Its turning out to be a good week for our predictions. After the announcement that Harbinger is going to build a new LTE ATC network, comes the news that Ryanair is discontinuing its in-flight connectivity service, after OnAir exercised its right to terminate the contract. Though the termination apparently “puzzled analysts”, we predicted back in 2006 and reiterated in 2008 that there wouldn’t be enough revenue for both Ryanair and OnAir to make money from the service, and so the fleetwide deployment would never be completed.
Thought Ryanair is putting a brave face on it, presumably in the hope of finding another sucker to take on the contract under similar terms and conditions, it was well known that the original contract was extremely unfavorable to OnAir (so much so that a major rival told us they wouldn’t touch it with a bargepole).
We believe that Ryanair got a cut of revenues off the top, with OnAir left to pay for the terminals out of what was left after paying expenses for airtime, termination, etc. Unsurprisingly it was therefore virtually all upside for Ryanair (bar the cost of flying the equipment around), but financially disastrous for OnAir when revenues came in at a small fraction of the EUR528K per plane per year that was originally predicted by the two companies.

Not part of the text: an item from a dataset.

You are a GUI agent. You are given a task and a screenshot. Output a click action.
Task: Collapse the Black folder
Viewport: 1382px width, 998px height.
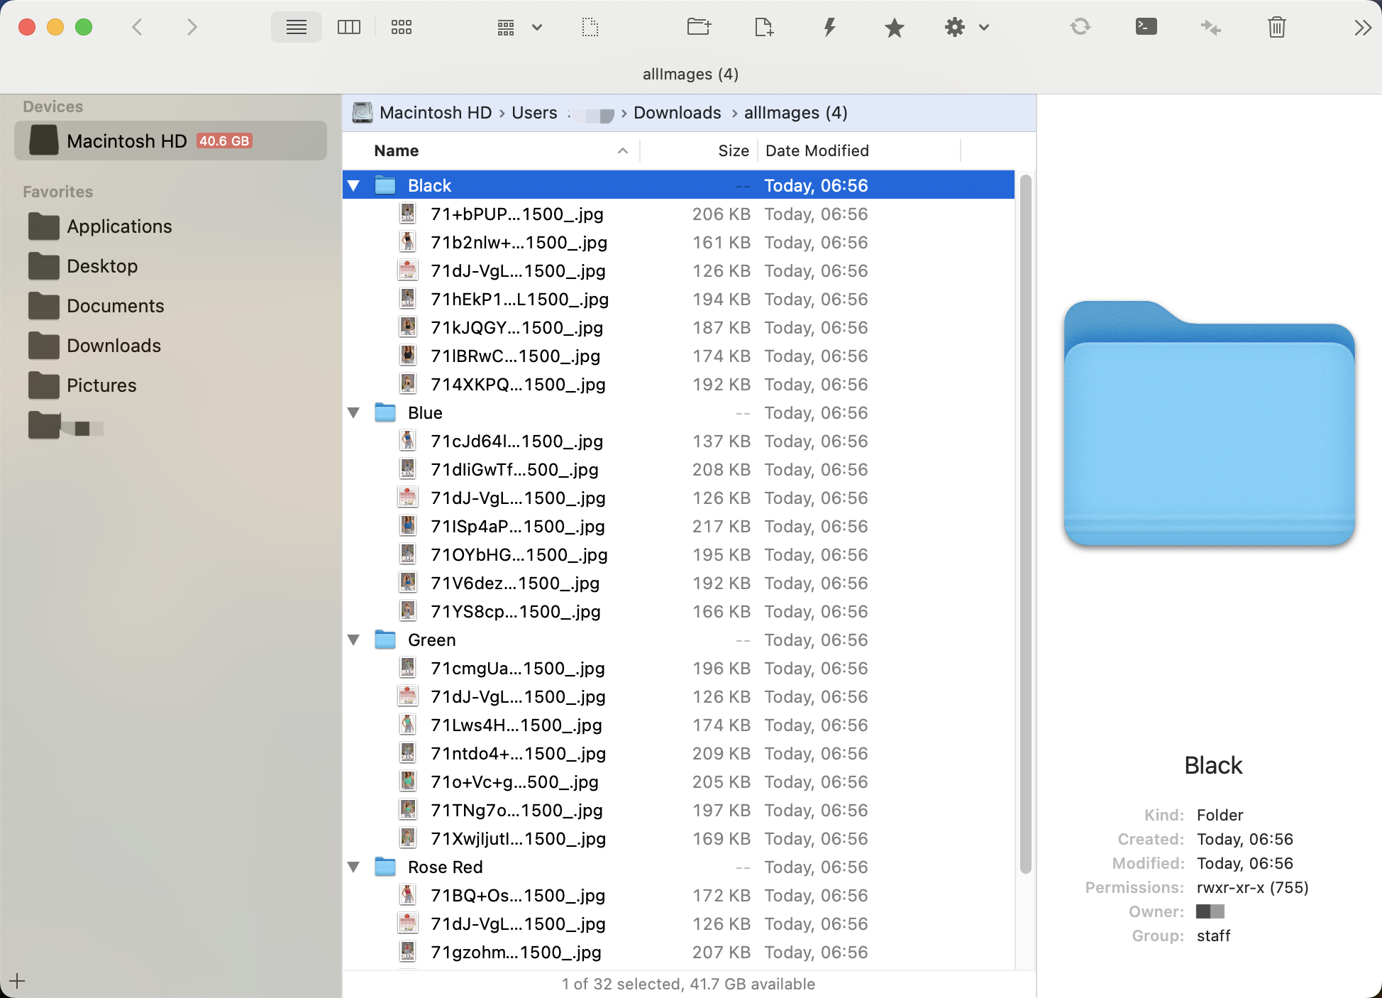354,185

It now seems that an approximation of reality is slowly returning to the in-flight communications market. Hopefully the next shoe to drop will be when Southwest doesn’t follow through on its fleetwide deployment plans with Row44, for exactly the same reason – there simply isn’t enough passenger revenue to pay for expensive VSAT or SwiftBroadband terminals, if both the airline and provider want to make a profit.